Last week, I was about to board a plan to San Francisco when I saw Adrienne Rich’s obituary on the front page of the New York Times.
It’s hard to describe Adrienne Rich’s impact on my life with grace and brevity. That’s because my relationship to her work mirrors my relationship to the literary establishment as a whole. I first heard of her when I was a junior in high school, young poet full of promise and bereft of friends after the class of 1989 graduated and scattered off to college. A precocious freshman named Deborah, with reddish hair and presumptuous mannerisms, was shocked to learn I hadn’t already read and loved her work. What Deborah didn’t know (and neither did I) was that I’d been raised on the literary canon, comprised then as it is now almost exclusively of men. Five years later I wrote my senior thesis at Vassar on her work and the arc of her life. Seventeen years later, Margalit Fox‘s obituary said it better than I ever could.

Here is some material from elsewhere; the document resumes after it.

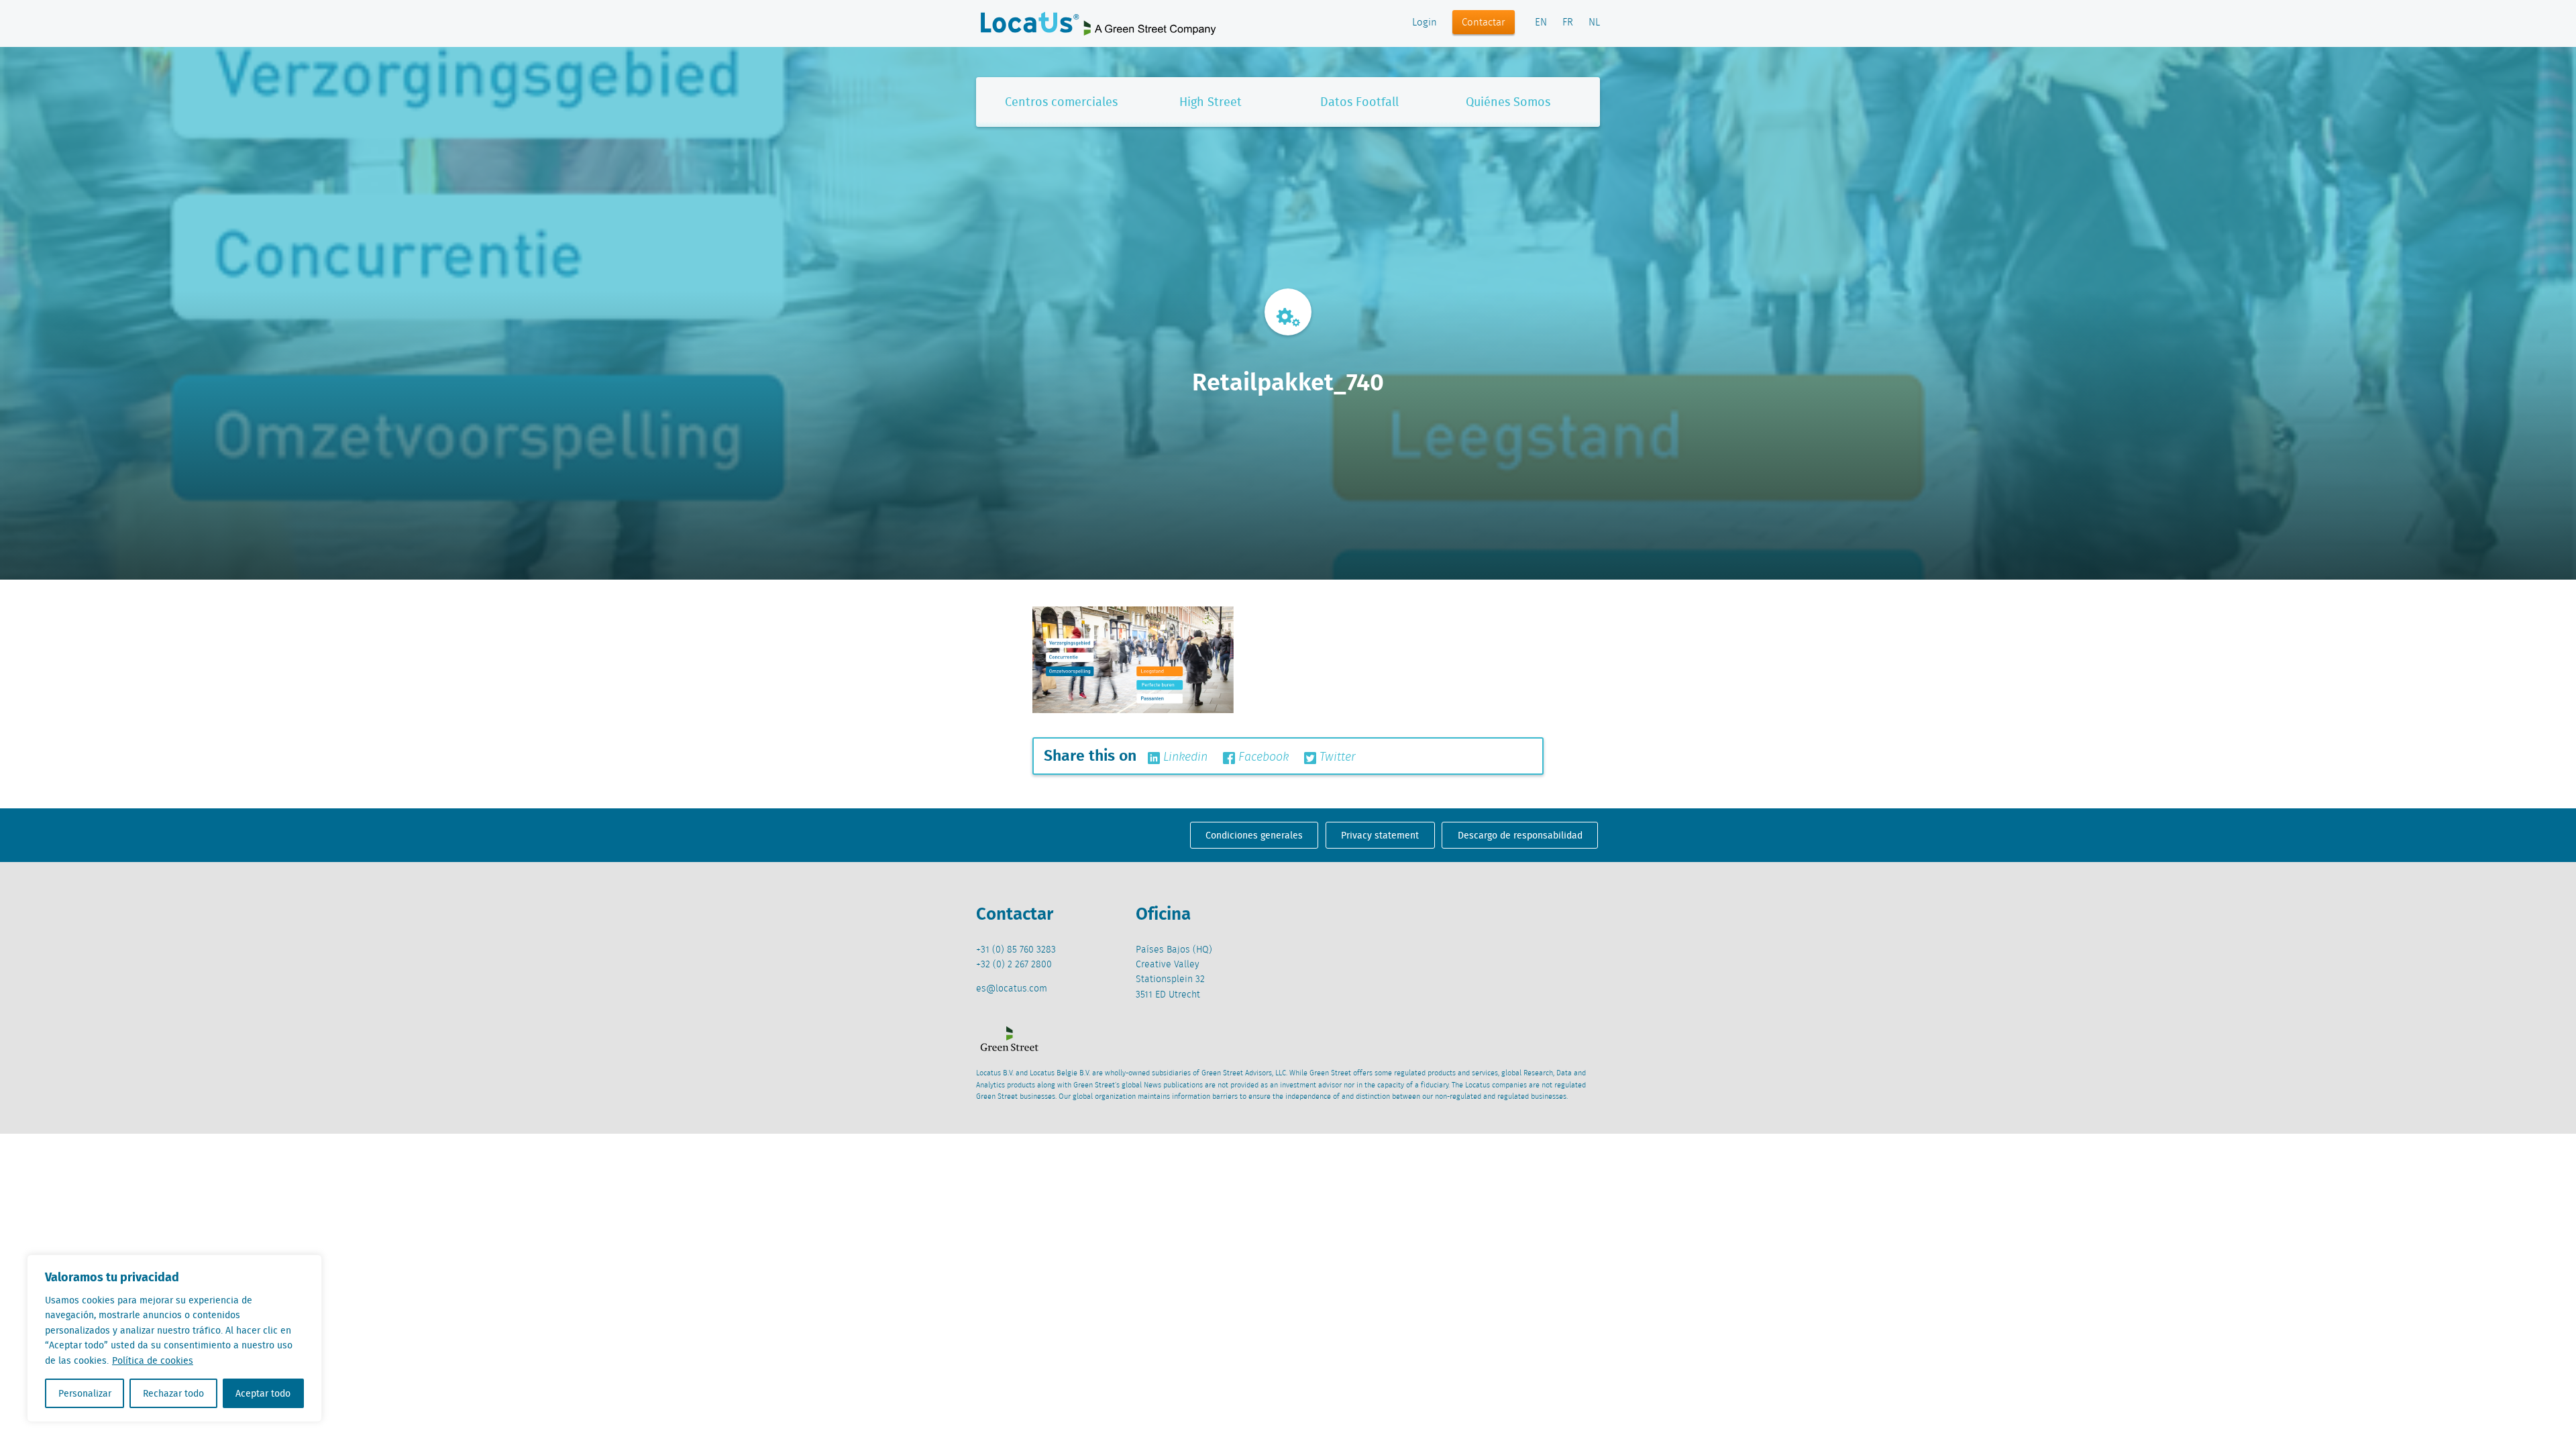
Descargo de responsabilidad (1520, 835)
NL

Reading Rich’s obituary in the Times last Thursday, I had two startling and humbling realizations: first, that Rich’s life paralleled and sometimes intersected with my own in odd and surprising ways; second, that she too was deeply troubled and even embittered by the literary establishment. From her New York Times obituary:
For Ms. Rich, the getting of literary awards was itself a political act to be reckoned with. On sharing the National Book Award for poetry in 1974 (the other recipient that year was Allen Ginsberg), she declined to accept it on her own behalf. Instead, she appeared onstage with two of that year’s finalists, the poets Audre Lorde and Alice Walker; the three of them accepted the award on behalf of all women.
In 1997, in a widely reported act, Ms. Rich declined the National Medal of Arts, the United States government’s highest award bestowed upon artists. In a letter […] she expressed her dismay, amid the “increasingly brutal impact of racial and economic injustice,” that the government had chosen to honor “a few token artists while the people at large are so dishonored.”
Art, Ms. Rich added, “means nothing if it simply decorates the dinner table of power which holds it hostage.”
In addition to our avocations, the odd parallels between her life and my own have to do with geography and also with love. In college, folks used to refer to me and my girlfriend as Adrienne and Audre. Quick used to go to parties in Boston with Audre Lorde, Rich’s girlfriend. Both Rich and I traveled between the coasts. We both railed against facts of American society that most people seem to take for granted.
The biggest difference, of course, between Ms. Rich’s life and my own is that she succeeded in storming the walls of the literary establishment — the same walls that have rebuffed my own advances.
Five days after her death I stood on the beach in Santa Cruz, the town she died in at the age of 82. I wonder what weird twists of fate wove our lives in parallel to one another, never quite intersecting, and called us both to journey from the placid waters of Long Island Sound to the crashing waves of the Pacific. I never even dared to hope to meet her in person. But that doesn’t stop her from being my ancestress, the one who dove into the wreck before me, found some way to navigate the murky waters, and held up a light for me to follow.